Plan for the Long Game

The initiation of a digital transformation and development of the necessary organizational capabilities and formats typically take at least three years, often five, and sometimes more. As an example of a five-year transformation, consider the case of a German insurer currently transforming its business model from a mainly agent-based structure to one that is digitally enabled.

The five-year digital transformation was initiated with two customer journey pilots, complemented by short-term improvements such as more proactive communication of processing times. The customer journey implementation is supported and enhanced by a fundamental transformation of the insurer’s service delivery model and establishment of a digital factory for digital governance, use of consistent methodologies, and provision of agile resources. Although the organization has already adopted agile ways of working, the full-scale transition to a customer-centric delivery model with a change-and-run organization is scheduled for the second and third years of the transformation.
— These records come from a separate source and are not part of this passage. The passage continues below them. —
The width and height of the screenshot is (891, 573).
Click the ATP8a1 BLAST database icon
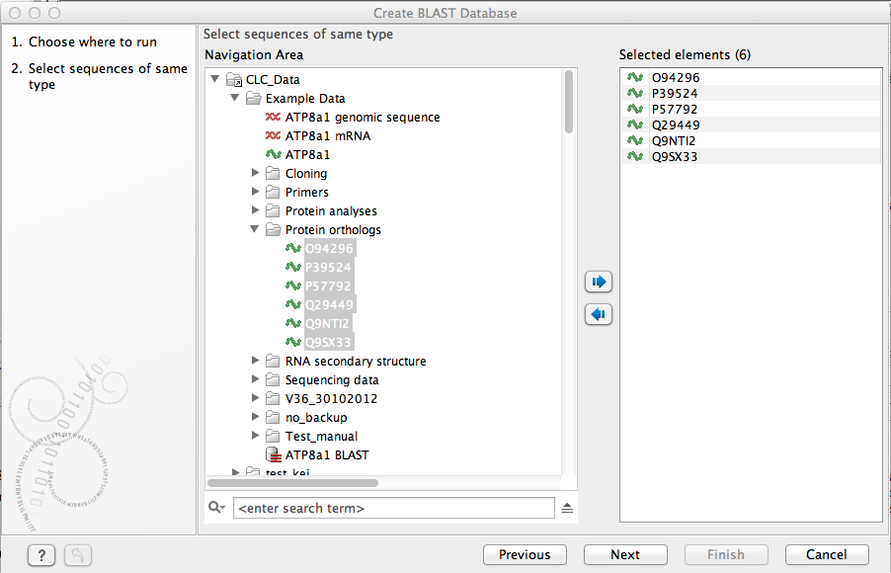click(274, 455)
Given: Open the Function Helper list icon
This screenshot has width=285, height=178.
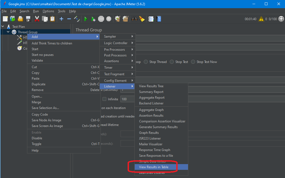Looking at the screenshot, I should (x=151, y=19).
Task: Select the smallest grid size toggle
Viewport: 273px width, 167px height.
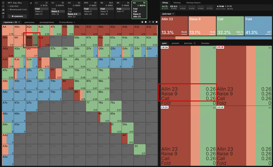Action: [x=149, y=22]
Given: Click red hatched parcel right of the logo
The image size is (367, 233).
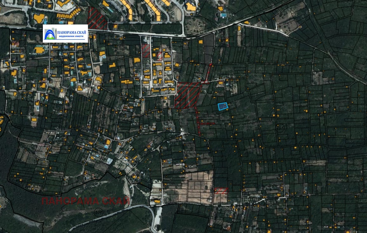Looking at the screenshot, I should (x=97, y=18).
Digital transformation is a journey that will substantially change the way insurance organizations deal with customers and agents and run their operations. While the framework outlined in this article covers the key components and their sequence, it should not be translated into an inflexible master plan for the entire transformation, which would be contrary to the agile approach. Instead, this framework provides a blueprint for roadmaps originating in a clear vision of the target state but continuously enhanced and adapted based on organizational learnings and changing customer requirements.